Disability Rights UK has written to Esther McVey MP for clarification on the PIP 50 metres walking test following statements made by the Minister in a recent question and answer session.

Ms Esther McVey MP
House of Commons
London
SW1A 0AA

March 1, 2013

Dear Minister,

We are writing following your address yesterday to Disabled People’s Organisations (DPOs) at the DWP’s Personal Independence Payment (PIP) Delivery Update and Claimant Journey Teach-in.

During the Q&A session you explained that the enhanced (highest) mobility rate of PIP will be awarded to those disabled people who cannot ever stand then walk aided or unaided more than 20 metres.

However, you were equally definitive and clear that the enhanced mobility rate of PIP will be paid to those disabled people who cannot stand and move up to 50 metres unaided or aided safely, reliably, repeatedly or in a reasonable time period.

While we along with other DPOs welcome your clarification, the present wording of the Social Security (Personal Independence Payment) Regulations 2013 provides for those disabled people who cannot stand and move up to 50 metres safely, reliably, repeatedly or in a reasonable time period to be awarded only the standard (lowest) PIP mobility rate.
 
This was acknowledged and confirmed to us by a senior DWP officer at the end of yesterday’s meeting.

We strongly welcomed and supported the recent amendment of the main PIP regulations which provide that disabled people will be assessed for PIP only on what activities they can do “safely, reliably, repeatedly and in a reasonable time period”.

This amendment did not on its own however, reverse the provision that those disabled people who can move only up to 20 metres will be paid the highest PIP mobility award.

Under Disability Living Allowance, ‘virtually unable to walk’ is often interpreted as meaning being unable to walk more than 50 metres.
Of the 173 consultation responses the Government received to the proposed PIP assessment criteria, only one suggested that the qualifying distance for those who have the most difficulty getting around should perhaps be changed.

In addition, the difference in benefit between the standard rate and enhanced PIP mobility rates is significant - £34.25 per week. Furthermore, only those who receive the enhanced PIP mobility rate are eligible for the Motability scheme.
We urge you to prioritise further amending the PIP regulations so that the position you have stated is made legally clear. We suggest that this can be done by amending the mobility descriptors so as to state that the enhanced PIP mobility rate is payable to those disabled people who –

“Can stand and then move either aided or unaided no more than 50 metres”.

We hope that you will take steps to ensure that the regulations reflect your intention accurately.
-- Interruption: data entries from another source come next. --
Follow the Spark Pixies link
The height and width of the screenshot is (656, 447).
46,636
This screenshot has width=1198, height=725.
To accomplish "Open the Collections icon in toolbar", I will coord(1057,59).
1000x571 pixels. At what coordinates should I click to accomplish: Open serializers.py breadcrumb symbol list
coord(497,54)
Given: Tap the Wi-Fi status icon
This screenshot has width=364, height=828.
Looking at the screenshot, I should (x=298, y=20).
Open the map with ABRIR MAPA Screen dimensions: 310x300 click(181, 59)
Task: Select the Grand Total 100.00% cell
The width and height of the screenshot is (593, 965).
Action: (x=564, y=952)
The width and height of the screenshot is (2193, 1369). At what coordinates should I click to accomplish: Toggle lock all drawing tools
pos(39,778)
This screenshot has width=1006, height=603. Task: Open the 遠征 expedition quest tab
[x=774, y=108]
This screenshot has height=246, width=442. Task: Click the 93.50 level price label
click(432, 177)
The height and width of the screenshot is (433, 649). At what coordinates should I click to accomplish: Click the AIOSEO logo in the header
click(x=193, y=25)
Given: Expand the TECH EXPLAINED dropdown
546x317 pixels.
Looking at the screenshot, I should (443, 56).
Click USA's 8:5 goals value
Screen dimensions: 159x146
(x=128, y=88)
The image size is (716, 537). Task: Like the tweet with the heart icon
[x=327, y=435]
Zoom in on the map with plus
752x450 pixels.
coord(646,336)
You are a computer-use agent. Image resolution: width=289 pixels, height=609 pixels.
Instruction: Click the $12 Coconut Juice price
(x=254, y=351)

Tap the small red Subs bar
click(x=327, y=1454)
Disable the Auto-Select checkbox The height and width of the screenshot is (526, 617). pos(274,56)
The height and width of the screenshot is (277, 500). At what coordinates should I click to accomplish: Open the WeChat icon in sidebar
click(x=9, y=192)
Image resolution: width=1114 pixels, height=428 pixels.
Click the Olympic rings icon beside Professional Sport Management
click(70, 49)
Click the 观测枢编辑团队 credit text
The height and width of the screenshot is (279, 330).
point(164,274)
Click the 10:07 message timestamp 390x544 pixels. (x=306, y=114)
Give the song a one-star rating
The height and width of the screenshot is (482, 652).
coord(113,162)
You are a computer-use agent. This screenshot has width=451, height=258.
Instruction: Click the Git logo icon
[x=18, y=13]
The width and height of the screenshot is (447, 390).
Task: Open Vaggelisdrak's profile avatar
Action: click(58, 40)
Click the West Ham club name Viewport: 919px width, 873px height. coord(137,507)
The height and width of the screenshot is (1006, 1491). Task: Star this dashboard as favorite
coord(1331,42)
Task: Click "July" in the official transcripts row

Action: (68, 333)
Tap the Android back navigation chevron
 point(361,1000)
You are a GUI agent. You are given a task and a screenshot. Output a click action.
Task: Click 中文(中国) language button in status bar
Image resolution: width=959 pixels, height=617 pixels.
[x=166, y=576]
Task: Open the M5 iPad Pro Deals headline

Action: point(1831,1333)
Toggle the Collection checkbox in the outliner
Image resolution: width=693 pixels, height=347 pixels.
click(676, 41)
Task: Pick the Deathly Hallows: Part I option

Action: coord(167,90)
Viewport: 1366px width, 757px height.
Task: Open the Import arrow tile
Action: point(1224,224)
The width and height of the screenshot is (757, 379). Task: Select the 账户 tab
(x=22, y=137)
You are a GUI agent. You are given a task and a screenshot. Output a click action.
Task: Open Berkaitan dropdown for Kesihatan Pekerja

If you would like to discuss this further, please do not hesitate to arrange a call through my Executive Assistant Cheryl Gowar at 020 7566 0125 or by emailing liz.sayce@disabilityrightsuk.org.

I look forward to your reply,

Yours sincerely,

Liz Sayce OBE
Chief Executive
Disability Rights UK

Note: A recent report by We are Spartacus (who initially raised the question of enhanced PIP mobility rate entitlement at the DWP meeting) estimates that 428,000 fewer working age disabled people will be eligible for the Motability scheme by 2018 if the ’20 metres rule’ remains unchanged.